Shirley Bloomquist, a guidance counselor in Fairfax County, Va., has helped many parents of bright and able students who didn’t get accepted to their first-choice college. She says parents can and must help their children deal with the natural disappointment of a rejection letter.
First, be empathetic. “Be supportive of your child’s feelings,” Blomquist advises. “You might say something like ‘Well, that college sure made the wrong choice.’ ”
Your job as a parent is to help your child see the positive side of the schools where she was accepted. For example, by attending a less selective school, your senior will be more likely to finish at the top of her class. That will help if she is thinking about attending graduate school.
It’s natural for parents to be disappointed, too. But don’t let those feelings get blown out of proportion. “Parents can’t react in such a way that their child is not only disappointed for herself but also thinks that she’s let down her family,” Blomquist says. “That can create a hurt that is very hard to heal.” Help your child see the bright side. She may have a better opportunity to shine in other areas—an athlete who might have sat on the bench for four years at a highly competitive school might be a star at another college.
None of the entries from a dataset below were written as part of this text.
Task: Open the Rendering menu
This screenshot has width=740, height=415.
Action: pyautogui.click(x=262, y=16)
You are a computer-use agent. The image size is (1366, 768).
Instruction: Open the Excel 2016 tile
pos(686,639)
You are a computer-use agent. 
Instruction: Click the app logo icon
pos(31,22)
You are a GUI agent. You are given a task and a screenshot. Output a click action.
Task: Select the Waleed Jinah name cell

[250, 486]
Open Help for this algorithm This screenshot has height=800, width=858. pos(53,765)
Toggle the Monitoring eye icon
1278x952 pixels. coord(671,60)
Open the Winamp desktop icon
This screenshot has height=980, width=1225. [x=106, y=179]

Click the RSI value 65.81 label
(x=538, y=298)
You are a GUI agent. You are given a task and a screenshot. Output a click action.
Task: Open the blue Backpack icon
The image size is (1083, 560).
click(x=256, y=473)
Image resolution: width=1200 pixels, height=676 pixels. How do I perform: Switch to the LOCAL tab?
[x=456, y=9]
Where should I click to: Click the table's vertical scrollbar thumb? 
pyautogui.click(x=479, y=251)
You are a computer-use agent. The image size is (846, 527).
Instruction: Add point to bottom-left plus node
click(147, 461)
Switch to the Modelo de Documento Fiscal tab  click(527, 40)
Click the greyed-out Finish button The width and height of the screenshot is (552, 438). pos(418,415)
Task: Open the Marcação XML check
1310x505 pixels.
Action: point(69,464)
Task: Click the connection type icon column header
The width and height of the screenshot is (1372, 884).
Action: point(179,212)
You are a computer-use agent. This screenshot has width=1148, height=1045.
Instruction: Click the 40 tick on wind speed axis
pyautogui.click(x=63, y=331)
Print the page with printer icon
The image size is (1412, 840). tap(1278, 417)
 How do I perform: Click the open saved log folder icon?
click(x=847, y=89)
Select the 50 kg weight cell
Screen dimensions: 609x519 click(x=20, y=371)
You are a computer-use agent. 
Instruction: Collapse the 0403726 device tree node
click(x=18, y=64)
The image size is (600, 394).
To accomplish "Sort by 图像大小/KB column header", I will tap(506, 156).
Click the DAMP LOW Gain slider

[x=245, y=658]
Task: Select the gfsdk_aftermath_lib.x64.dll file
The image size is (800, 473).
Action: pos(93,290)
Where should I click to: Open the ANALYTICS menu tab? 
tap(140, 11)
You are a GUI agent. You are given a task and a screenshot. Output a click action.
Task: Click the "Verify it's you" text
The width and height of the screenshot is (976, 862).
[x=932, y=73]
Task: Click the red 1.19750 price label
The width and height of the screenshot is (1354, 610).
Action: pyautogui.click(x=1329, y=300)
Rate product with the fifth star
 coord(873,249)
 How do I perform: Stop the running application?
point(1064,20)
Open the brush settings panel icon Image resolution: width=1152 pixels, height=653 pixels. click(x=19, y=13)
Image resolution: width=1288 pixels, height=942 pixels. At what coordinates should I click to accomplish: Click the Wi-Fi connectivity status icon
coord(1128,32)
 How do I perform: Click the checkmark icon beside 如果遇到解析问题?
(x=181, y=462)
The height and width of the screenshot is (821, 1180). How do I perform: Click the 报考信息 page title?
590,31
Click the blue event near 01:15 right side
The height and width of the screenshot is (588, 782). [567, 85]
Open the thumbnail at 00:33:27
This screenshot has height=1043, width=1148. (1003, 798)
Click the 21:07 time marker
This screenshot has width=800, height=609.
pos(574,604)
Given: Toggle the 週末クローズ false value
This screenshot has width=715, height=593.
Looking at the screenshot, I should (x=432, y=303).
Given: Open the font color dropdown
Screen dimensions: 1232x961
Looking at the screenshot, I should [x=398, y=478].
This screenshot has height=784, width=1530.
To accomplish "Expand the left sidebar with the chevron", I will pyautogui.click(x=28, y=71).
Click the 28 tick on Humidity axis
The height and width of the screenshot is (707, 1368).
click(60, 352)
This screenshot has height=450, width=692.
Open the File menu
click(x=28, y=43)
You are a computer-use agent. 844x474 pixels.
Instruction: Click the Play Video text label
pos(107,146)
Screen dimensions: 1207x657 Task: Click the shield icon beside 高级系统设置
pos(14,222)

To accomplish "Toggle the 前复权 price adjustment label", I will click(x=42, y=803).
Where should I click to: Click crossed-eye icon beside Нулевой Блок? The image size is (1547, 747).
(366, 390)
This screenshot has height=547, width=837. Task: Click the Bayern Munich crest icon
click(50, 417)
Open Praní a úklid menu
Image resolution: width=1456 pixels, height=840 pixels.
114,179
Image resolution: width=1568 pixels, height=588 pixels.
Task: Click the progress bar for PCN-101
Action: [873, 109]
“My advice to parents is to be ready for any decision,” Bloomquist says. Selective colleges have many more qualified applicants than they can possibly admit. A rejection letter from a college doesn’t mean your child isn’t a great kid—it just means she didn’t fit the profile of what the college was looking for that year.
Your child will have other disappointments in her life. Helping her deal with this one will help her handle others in the future.